Chickenpox, or varicella, was declared a routine childhood vaccine in 1995 and sharply reduced cases and deaths. A combination measles-mumps-rubella-varicella (MMRV) vaccine was licensed in 2005, and early ACIP guidance initially favored the combination over separate injections. Studies later showed that children given the combination vaccine were more likely to experience fever, rash and, rarely, seizures after vaccination than those given separate MMR and varicella injections. In 2009, ACIP removed its earlier preference and said either the combination or separate shots were acceptable for the first dose. Most pediatricians now typically give separate doses for the first shot and use the combination for the second dose.

ACIP members have suggested revisiting varicella recommendations despite no new peer-reviewed evidence of harm from the combined vaccine, prompting sharp criticism from pediatric organizations. "This version of the ACIP is an orchestrated effort to sow distrust in vaccines," O'Leary said.

HHS's five newest appointees to ACIP include Hillary Blackburn, a pharmacist who is described by HHS as director of medication access and affordability for AscensionRx; Dr.

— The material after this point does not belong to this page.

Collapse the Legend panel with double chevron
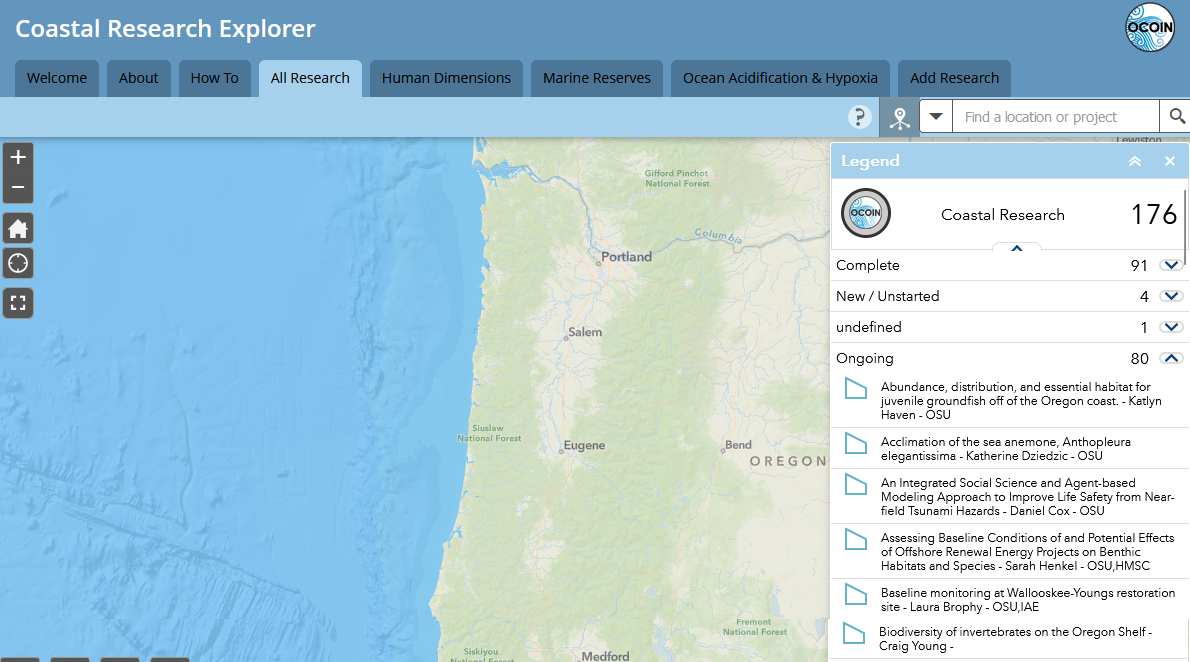 point(1135,161)
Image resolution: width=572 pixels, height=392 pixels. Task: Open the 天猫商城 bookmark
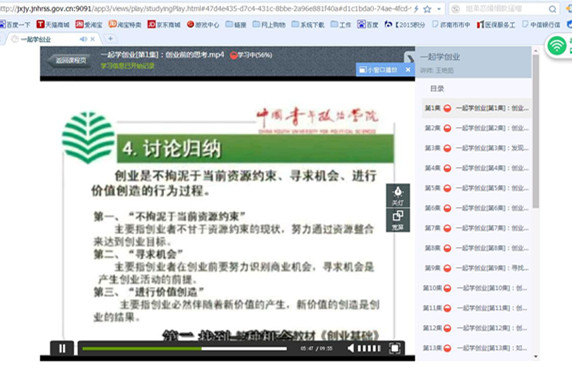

Evelyn Griffin, an obstetrician-gynecologist in Baton Rouge, Louisiana; Dr. Kirk Milhoan, a pediatric cardiologist who co-runs a medical missionary organization and who previously testified to Congress attributing increases in cardiovascular disease in older teens and young adults to vaccines; Dr. Raymond Pollak, a transplant specialist in Skokie, Illinois; and Catherine Stein, a disease researcher from Case Western Reserve University who during the pandemic worked with an Ohio group that questioned COVID-19 case counts and severity.

The decisions expected from ACIP this week will carry practical consequences because CDC leadership has historically followed the committee's guidance, and such recommendations influence clinical practice and the scope of federally funded vaccine programs. Public health leaders say clarity — particularly about whether vaccines will remain part of the VFC program — will be critical to ensuring continued access for children and confidence among parents and health care providers.

The committee's Thursday-Friday meeting in Atlanta is open to the public and will be livestreamed, according to the posted agenda, though HHS provided few additional details about the specific motions and language that will be put to a vote.